Publié le 18 janvier 2021 à 14:35
© GILLES GUSTINE / TF1
En même temps qu’un papa, Sam se découvre une soeur, Sonia, et un frère, Olivier. Et c’est le comédien révélé, notamment, par la série PJ, qui l’interprète. Rencontre.

Comment vous êtes-vous retrouvé dans la peau d’Olivier, le grand frère de Sam ? 

Bruno Wolkowitch : Avec Natacha Lindinger, qui joue Sam, nous sommes de vieux potes. On s’est rencontrés il y a vingt-cinq ans sur Passion mortelle, un téléfilm de Claude-Michel Rome. Il nous tardait de retravailler ensemble. Surtout sous la direction de Philippe Lefebvre, une première pour moi, bien que nous soyons copains comme cochons depuis des années. Après, mais c’est un pur hasard, j’ai retrouvé ici la mère de mes enfants (Fanny Gilles, alias Véro, qui est mariée à Xavier, le proviseur joué par Fred Testot, ndlr), dont je suis séparé. Du coup, ça rendait la garde des enfants (Loulou, 14 ans, et Luca, 9 ans) beaucoup plus simple chacun ayant d’avance le planning de travail de l’autre. 

La complicité entre Sam et Olivier est immédiate. On les imaginerait même facilement amants dans d’autres circonstances… 

Oui, et c’est ce qui nous a le plus amusés à jouer.
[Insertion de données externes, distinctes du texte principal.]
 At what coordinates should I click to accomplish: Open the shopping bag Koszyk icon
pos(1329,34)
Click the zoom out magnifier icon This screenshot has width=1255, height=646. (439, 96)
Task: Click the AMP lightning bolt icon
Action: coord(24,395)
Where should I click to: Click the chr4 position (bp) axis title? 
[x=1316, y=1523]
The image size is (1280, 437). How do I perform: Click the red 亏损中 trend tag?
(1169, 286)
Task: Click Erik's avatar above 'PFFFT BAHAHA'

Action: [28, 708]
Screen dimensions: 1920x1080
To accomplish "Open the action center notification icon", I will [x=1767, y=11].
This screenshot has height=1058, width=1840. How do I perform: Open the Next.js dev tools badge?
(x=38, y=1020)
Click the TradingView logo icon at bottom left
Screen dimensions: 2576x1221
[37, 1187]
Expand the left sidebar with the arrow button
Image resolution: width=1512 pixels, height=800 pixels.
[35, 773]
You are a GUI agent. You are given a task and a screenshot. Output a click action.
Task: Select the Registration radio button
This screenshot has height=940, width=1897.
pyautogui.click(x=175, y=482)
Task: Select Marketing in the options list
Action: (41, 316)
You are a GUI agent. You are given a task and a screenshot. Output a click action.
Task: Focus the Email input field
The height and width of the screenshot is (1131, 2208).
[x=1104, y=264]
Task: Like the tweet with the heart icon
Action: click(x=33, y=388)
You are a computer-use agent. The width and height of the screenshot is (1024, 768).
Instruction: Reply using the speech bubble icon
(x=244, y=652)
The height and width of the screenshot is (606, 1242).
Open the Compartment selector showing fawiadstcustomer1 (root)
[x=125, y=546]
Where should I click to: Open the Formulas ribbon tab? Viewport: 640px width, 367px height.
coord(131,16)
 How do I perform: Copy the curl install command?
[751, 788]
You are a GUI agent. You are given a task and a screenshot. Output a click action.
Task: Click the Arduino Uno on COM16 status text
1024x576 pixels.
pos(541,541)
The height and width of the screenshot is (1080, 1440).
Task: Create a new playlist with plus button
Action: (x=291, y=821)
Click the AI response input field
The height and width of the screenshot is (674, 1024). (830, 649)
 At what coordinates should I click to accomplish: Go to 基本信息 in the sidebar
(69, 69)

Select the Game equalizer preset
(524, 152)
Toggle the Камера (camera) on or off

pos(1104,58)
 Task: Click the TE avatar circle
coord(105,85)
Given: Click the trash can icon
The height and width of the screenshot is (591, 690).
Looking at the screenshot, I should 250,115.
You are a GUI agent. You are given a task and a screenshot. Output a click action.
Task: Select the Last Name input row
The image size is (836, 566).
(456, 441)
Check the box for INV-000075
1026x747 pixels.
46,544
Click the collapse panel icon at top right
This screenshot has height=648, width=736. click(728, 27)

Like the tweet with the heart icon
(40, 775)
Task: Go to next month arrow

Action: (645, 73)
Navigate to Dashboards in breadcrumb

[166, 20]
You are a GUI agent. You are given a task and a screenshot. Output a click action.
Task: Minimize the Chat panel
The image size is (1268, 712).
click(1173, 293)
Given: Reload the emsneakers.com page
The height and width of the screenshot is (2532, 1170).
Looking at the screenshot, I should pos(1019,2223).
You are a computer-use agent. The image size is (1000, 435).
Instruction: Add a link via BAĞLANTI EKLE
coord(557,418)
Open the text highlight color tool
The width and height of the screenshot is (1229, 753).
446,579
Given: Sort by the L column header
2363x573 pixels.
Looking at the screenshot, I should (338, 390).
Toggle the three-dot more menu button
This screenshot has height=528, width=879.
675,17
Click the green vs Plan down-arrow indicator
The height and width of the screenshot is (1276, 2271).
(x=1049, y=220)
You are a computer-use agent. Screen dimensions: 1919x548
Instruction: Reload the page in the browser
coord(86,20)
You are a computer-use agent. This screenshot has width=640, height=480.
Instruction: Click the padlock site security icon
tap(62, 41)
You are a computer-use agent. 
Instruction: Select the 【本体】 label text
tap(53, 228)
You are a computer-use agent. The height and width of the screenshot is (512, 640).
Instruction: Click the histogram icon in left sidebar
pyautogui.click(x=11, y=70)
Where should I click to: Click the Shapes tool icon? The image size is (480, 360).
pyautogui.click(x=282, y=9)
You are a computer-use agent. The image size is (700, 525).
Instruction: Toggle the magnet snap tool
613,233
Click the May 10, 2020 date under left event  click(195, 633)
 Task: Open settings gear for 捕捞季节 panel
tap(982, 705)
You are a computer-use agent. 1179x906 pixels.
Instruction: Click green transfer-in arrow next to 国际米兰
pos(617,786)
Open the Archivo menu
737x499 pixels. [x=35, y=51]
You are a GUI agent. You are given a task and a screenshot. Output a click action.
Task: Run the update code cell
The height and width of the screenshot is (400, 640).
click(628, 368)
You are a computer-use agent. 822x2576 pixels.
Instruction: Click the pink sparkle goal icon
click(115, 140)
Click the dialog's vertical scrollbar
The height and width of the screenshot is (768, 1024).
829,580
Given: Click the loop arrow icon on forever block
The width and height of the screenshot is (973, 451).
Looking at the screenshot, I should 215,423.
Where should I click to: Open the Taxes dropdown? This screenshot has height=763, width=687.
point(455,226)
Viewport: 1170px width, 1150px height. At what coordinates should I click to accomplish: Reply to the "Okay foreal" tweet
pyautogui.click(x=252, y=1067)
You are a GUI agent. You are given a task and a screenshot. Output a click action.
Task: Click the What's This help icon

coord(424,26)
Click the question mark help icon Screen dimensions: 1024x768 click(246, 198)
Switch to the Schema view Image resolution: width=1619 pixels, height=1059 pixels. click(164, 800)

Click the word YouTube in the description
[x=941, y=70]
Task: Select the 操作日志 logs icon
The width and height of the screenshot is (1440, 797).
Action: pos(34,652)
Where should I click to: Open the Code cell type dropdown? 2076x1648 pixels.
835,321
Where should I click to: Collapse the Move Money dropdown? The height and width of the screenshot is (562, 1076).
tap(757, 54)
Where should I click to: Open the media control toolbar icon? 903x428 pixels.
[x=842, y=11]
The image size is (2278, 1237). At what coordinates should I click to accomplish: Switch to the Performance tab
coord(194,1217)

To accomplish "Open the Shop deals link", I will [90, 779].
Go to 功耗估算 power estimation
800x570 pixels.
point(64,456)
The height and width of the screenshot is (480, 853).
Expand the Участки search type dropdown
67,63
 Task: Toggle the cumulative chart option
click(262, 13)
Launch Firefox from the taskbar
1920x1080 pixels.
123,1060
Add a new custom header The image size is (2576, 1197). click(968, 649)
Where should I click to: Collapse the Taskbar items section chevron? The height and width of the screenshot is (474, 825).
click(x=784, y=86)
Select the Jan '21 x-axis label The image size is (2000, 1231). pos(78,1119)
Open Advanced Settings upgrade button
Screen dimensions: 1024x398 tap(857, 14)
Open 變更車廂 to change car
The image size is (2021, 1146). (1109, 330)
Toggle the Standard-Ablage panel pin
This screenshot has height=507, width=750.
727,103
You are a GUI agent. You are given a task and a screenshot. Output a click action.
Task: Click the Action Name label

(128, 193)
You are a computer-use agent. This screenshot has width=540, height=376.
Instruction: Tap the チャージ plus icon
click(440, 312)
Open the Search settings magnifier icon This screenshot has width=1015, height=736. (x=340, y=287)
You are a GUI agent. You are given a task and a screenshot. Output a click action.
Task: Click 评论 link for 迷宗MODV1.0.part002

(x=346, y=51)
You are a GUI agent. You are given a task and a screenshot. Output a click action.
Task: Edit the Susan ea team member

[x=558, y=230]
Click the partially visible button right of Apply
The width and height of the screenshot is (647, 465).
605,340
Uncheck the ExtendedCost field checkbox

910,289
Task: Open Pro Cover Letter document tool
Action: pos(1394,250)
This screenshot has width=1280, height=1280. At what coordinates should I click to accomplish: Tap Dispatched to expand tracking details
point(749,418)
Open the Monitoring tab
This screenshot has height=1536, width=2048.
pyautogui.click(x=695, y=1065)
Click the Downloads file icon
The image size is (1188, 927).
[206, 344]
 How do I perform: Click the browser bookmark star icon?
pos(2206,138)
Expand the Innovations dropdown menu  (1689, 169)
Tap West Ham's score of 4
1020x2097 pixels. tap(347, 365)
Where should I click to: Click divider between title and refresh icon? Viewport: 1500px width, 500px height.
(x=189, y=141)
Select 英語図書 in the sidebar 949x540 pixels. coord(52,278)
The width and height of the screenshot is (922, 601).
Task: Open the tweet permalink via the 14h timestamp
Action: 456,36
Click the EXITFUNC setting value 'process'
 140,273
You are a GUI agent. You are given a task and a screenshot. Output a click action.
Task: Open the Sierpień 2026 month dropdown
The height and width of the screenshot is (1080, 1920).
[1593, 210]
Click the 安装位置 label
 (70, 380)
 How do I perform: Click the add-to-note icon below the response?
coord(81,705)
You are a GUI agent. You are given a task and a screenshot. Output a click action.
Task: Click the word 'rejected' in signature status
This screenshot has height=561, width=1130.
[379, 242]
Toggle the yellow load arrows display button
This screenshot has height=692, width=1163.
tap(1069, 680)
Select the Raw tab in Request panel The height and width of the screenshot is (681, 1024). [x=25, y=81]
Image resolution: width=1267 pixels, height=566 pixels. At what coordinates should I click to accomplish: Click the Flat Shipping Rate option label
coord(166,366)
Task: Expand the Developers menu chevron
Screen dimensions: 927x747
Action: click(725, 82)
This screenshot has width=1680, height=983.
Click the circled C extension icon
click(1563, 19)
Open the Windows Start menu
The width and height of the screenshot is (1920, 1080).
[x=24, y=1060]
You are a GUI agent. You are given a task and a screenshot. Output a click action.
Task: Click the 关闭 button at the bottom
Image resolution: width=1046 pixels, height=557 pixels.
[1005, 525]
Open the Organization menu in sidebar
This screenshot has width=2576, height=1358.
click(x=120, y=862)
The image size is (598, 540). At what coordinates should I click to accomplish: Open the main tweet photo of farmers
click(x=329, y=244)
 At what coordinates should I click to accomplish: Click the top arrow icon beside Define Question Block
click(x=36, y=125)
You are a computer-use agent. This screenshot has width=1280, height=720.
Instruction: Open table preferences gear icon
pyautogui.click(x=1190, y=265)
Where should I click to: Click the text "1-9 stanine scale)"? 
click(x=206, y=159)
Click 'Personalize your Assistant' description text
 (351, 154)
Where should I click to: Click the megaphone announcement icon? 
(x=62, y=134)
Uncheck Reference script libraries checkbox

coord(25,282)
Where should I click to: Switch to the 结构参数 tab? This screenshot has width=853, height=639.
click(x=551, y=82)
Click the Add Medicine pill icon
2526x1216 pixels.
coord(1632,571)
Heureusement qu’ils découvrent leurs liens de sang avant d’aller plus loin ! Néanmoins, leur relation va subir quelques soubresauts, à la suite d’une révélation choquante pour Sam, à découvrir lors de cette troisième soirée.

Vont-ils parvenir à surmonter cette épreuve ? 

Oui, quand même. C’est d’ailleurs tout l’intérêt dramaturgique de la série, construite sur la psychologie chaotique de Sam, qui ne s’épanouit que dans le conflit, la névrose et l’humour. Olivier est donc obligé, lui aussi, de passer par les couches qu’elle impose. Par bonheur, Olivier capte très vite le tempérament de sa demi-soeur. Quand ça se passe apparemment mal, ça se termine bien, car ce sont des gens qui se comprennent. Il y a quelque chose d’instinctif entre eux, de sensuel, au sens propre, chacun reconnaissant les sens de l’autre, dans sa façon de vivre, notamment. 

Dans une scène, vous chantez une berceuse russe à Sam. Parlez-vous réellement cette langue ? 

Je ne connais pas un mot de russe et suis un épouvantable chanteur. Je me suis fait coacher par une amie franco-russe. Puis, j’ai trouvé une mélodie au piano sur Internet et je me suis entraîné des heures et des heures. Je me suis fait traduire les paroles de la chanson, et j’ai découvert qu’il s’agissait d’une histoire terrifiante, comme peuvent l’être, bien souvent, les contes pour enfants.

Si vous ne parlez pas russe, peut-être avez-vous des rudiments de polonais, de par vos origines ? 

Même pas. Étant petit-fils de Juifs polonais qui ont fui les pogroms, il y a eu un reniement de cette langue au sein de ma famille, comme pour beaucoup qui ont vécu ce drame. Mais je n’ai aucun souci avec la Pologne d’aujourd’hui. Si je devais tourner là-bas, j’en serais ravi. 

Vous évoquez l’histoire de votre famille. Et vous, avez-vous déjà été confronté à l’antisémitisme ? 

Je ne fais aucune différence entre les types de racisme ou toute forme de ségrégation, comme l’homophobie. Par rapport à tous mes copains noirs, arabes ou homosexuels de ma génération, je n’ai heureusement jamais eu à subir ce qu’eux ont dû affronter tout au long de leur vie.